軍事についても政治についても、天才とまではいえずとも高い水準でこなし、真面目で誠実でありながら必要とあれば冷酷に対処することも出来る。ひょっとするとカエサルよりも理想的な皇帝といえるかもしれません。あまりとんがりすぎたために、出る杭が打たれてしまったわけですから。
属州出身としては初の皇帝ですが、親の代からの元老院議員ではあったわけですから、ローマ人的にはさほどの抵抗感はなかったのかもしれませんね。もっとも大儀は必要のようで、由緒正しい血統の先帝ネルヴァから養子という形で後継者指名を受けての襲位となります。
アウグストゥス時代より定められていた領土を初めて拡張した人物です。

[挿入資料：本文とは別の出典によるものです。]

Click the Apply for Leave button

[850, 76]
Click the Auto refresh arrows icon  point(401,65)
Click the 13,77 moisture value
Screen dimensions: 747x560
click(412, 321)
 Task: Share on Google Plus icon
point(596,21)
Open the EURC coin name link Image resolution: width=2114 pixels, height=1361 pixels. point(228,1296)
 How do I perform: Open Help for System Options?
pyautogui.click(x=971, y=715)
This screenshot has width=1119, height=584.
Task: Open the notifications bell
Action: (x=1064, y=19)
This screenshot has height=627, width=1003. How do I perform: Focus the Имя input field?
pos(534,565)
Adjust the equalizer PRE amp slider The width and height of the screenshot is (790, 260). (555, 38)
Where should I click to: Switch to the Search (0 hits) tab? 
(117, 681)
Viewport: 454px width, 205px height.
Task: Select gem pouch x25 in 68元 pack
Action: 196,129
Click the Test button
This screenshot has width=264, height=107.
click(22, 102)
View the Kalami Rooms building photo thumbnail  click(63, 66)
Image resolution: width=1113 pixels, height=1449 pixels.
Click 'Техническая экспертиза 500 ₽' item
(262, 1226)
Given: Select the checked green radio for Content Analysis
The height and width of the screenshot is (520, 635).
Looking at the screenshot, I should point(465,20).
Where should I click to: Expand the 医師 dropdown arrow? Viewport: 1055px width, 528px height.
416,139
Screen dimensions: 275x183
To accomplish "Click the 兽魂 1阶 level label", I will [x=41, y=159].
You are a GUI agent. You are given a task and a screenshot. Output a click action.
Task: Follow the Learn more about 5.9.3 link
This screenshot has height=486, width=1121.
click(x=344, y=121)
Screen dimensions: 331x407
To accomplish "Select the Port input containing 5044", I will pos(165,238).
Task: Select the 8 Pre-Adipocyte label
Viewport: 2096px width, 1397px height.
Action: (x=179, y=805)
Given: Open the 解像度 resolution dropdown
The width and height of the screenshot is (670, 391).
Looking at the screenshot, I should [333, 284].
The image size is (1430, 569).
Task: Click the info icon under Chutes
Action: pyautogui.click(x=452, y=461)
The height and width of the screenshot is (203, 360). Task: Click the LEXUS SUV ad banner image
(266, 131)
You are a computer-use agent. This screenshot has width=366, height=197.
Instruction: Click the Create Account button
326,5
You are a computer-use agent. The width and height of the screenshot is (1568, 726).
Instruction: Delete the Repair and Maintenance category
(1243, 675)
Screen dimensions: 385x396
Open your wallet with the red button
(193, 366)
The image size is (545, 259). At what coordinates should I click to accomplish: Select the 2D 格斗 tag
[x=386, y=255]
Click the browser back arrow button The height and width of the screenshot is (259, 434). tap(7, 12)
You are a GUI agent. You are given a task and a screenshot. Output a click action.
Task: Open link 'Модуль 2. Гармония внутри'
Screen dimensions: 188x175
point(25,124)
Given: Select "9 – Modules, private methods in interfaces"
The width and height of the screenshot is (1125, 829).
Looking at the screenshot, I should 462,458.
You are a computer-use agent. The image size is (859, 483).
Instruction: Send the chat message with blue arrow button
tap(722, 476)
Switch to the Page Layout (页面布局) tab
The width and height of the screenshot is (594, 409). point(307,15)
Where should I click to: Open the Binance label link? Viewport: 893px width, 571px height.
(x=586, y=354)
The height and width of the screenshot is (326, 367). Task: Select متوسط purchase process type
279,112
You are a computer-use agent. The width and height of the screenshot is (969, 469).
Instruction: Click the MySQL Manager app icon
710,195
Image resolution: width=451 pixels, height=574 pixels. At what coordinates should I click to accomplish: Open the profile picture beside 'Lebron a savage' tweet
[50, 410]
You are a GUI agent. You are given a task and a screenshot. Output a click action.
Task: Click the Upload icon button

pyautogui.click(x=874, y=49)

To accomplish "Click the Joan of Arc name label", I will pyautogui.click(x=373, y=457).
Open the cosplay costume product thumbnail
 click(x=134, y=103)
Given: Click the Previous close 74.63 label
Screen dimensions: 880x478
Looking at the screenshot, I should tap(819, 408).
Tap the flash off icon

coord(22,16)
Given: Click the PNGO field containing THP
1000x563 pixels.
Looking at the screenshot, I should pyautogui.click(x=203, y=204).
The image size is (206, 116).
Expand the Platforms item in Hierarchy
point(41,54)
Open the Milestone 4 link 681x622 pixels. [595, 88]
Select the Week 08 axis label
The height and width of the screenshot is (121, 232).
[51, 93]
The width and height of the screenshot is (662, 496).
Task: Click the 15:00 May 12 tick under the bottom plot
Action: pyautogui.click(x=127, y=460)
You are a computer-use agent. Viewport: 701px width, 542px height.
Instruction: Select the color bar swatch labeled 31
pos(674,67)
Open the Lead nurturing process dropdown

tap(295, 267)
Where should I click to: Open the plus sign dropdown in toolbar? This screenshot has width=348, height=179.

ダキア戦役については、カエサルに習ってか皇帝自らの筆による「ダキア戦記」が執筆されたそうですが、現存していないのは残念なことです。トライアヌス円柱に描かれた絵から逐一想像を叙述に変えていく作者の労には敬服の念を感じました。純粋な小説ならもっと好き勝手できたんでしょうけどね。
史実として残されているものが少ないうえ、本人が真面目で立派過ぎることもあって、ちょっぴり読み物としては面白みに欠ける感なくもありません。ただ、インフラ工事にかける情熱についてはちょっと興味深かったです。父が土木屋だったので、立派な橋とかみると「おっ」と思ってしまうのです。
男児がうまれなかったため、従兄弟の子であるハドリアヌスが養子として後継者となります。暗黒の時代を経て実力重視が再認識されながらも、周囲を納得させるためにはやはり血のつながりが重要となるようです。